### [Данный отрывок]
В пределах открыточного формата, пожалуй, состояла наша встреча с Зинаидой Шаховской. Поводом был «Русский Альманах», вышедший в начале года под её редакцией, совместно с Ренэ Герра и Евгением Терновским, в который я успел «вскочить», послав туда по подсказке Ю. П. Иваска несколько строф из «Русских терцин» (тогда они ещё назывались «Малыми»). Едва ли мой скромный вклад стоил толстого тома на веленевой бумаге, присланного мне авиа–почтой через океан! Надо было отдать за это визит главному редактору, авторитет которой вызвал и многие пожертвования на такое роскошное издание. Ещё бы: происхождение от Рюрика, участие в Резистансе, орден Почётного Легиона и прочая, и прочая. Но влияние её было уже на излёте; с символической передачей «Русской Мысли» Ирине Иловайской–Альберти, солженицынскому секретарю, Первая волна сдавала позиции. Её письмо с приглашением стоит здесь привести:

«13.06.80 Париж Д. В. Бобышеву USA
Многоуважаемый Дмитрий Васильевич,
От Иваска узнала, что Вы не получили письмо Е. Терновского, с предложением участвовать в подготавливающемся нами «Русским Альманахе». Этот единовременный сборник, мне кажется, будет существенно отличаться от существующих зарубежных журналов. Он посвящён русской культуре вне всякого рода злободневности, и особенно политической. Пока что из новоприбывших поэтов обратились мы только к Вам – нам понравился сборник Ваших стихов, изданный ИМКА–Пресс – и к Бродскому. Будем рады, если Вы пришлёте нам стихотворений пять – в принципе, мы «ограничиваем» поэтов тремя стихотворениями, для того, чтобы уравновесить матерал. Хорошо бы, получить Ваши стихи в августе.
Приветствую Вас и шлю Вам мои добрые пожелания. Вам обоим – Зинаида Шаховская (Алексеевна)».

### [Исходный материал]
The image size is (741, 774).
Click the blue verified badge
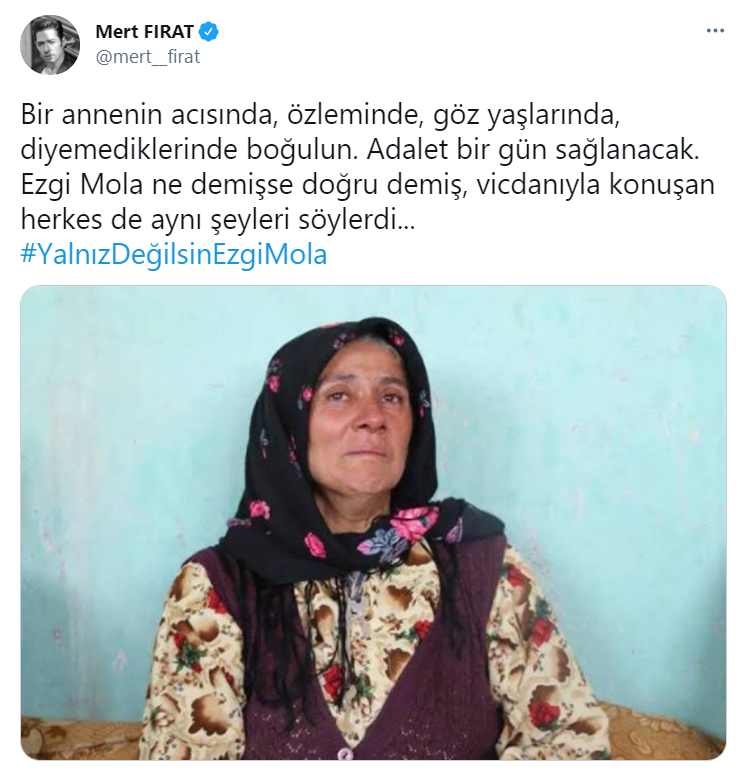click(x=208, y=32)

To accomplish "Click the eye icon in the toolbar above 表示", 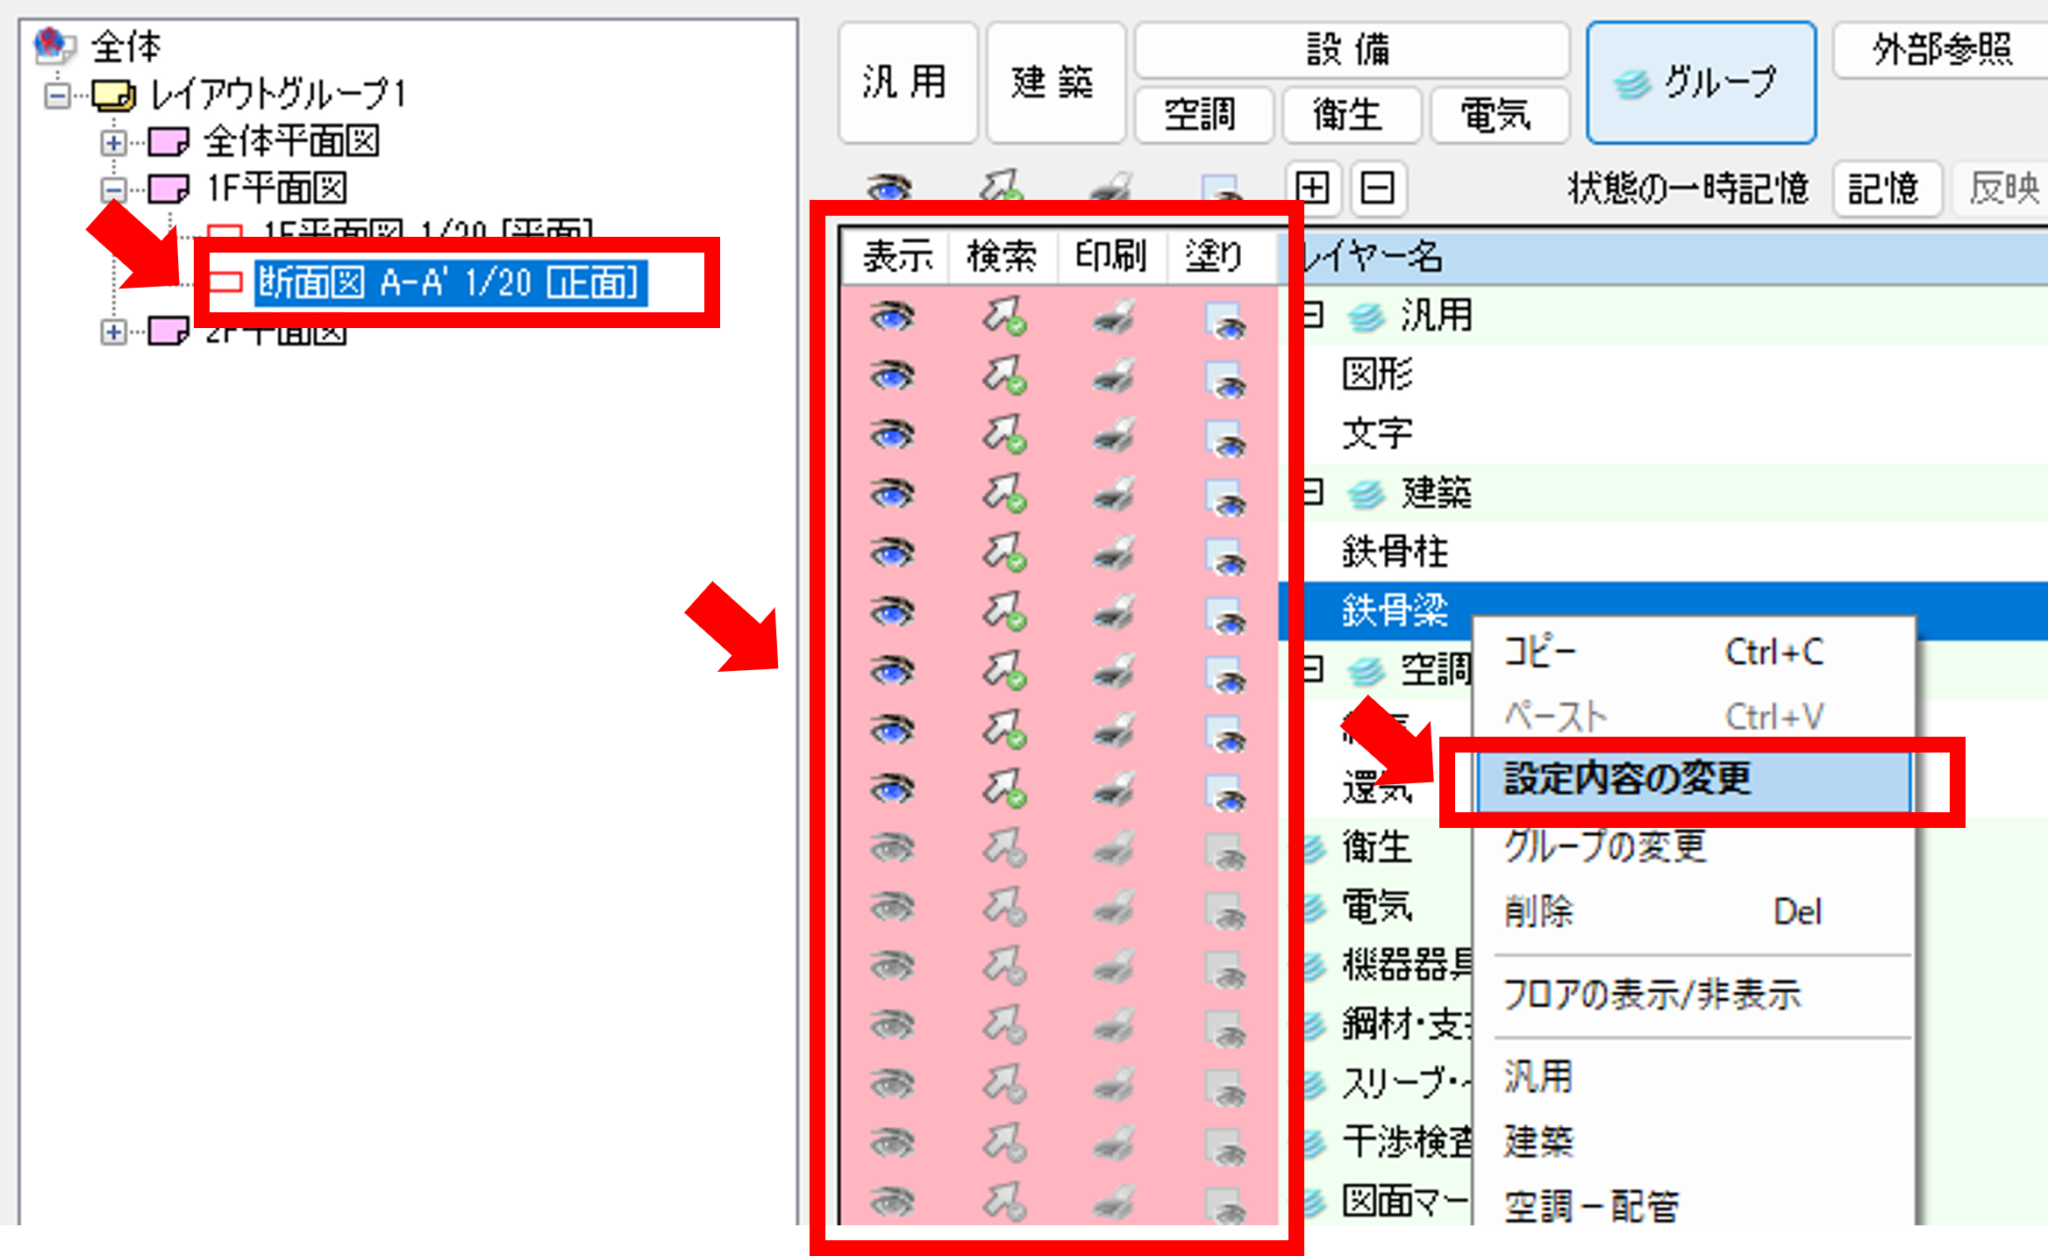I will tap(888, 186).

### [Задача]
Продолжите отрывок о встрече с Зинаидой Шаховской, приведенный выше, начиная сразу после подписи под ее письмом.

### [Ответ]
Действительно, в материалах альманаха были собраны неопубликованные отрывки – всё лучшее, что удалось наскрести по сусекам: покойные Андрей Белый и Цветаева, Бердяев и Лосский, Вячеслав и Георгий Ивановы… Ещё живые Иваск и Чиннов, Моршен и Нарциссов, Перелешин и Одоевцева, Раннит и Вейдле… И в подпорку старшим – «перспективная молодёжь»: Бурихин, Савицкий… И, уже вытряхивая всё из редакционного портфеля, на дне обнаружили ценнейшую находку: письмо разбитого и отступающего Наполеона (Михайловка, 7 окт. 1812 г.) маршалу Бертье:

«Его Величество приказывает соединить Ваши шесть дивизий и напасть без промедления на врага, отбросить его за Двину и снова взять Полоцк…»

Как символично! И – так же невыполнимо…
На рю Фарадей мне открыла круглолицая тётушка с живыми глазами:
– Дмитрий Васильевич? Очень рада! Моего брата тоже зовут Димитрий.
– Да, я слыхал. Это – владыка Иоанн Сан–Францисский.
– Мы с ним кое в чём сильно расходимся, но родственные связи сохраняем. А сейчас я хотела бы пригласить вас с собой на обед, а потом мы вернёмся и поговорим.
В ресторанчике поблизости она больше расспрашивала обо мне, но мы ели какой–то французский изыск с белым вином, и это отвлекало моё внимание на еду и этикет (княжна всё–таки, а по–здешнему так и принцесса), а когда мы вернулись в её небольшую, сплошь увешанную картинами квартирку, рассказала и о себе за рюмкой грушевого ликёра.
Вон тот условный пейзаж с Монмартром и Сакре Кёр написал её покойный муж Святослав Малевский–Малевич, – русский граф, бельгийский дипломат (как я узнал позже) и «немного художник», как она сказала сама.
– Очень стильно написано. И – много, много более, чем профессионально!
– А какой был прекрасный человек, истинно прекрасный…
– Сочувствую в Вашей потере, Зинаида Алексеевна.
Разговор перешёл на литературу, и, конечно же, последовал вопрос:
– Как вы относитесь к Набокову, Димитрий Васильевич?
– Гурман, эстет, чемпион мира по русскому языку. Когда читаешь «Лолиту», наслаждаешься, но делается как–то противно, будто сам соучаствуешь с Гумбертом Гумбертом. А вот его «Дар» я безусловно люблю, хотя и там есть некоторый «черезчур»…
– А знаете, что о нём сказал Бунин? «Чудовище, но какой писатель!»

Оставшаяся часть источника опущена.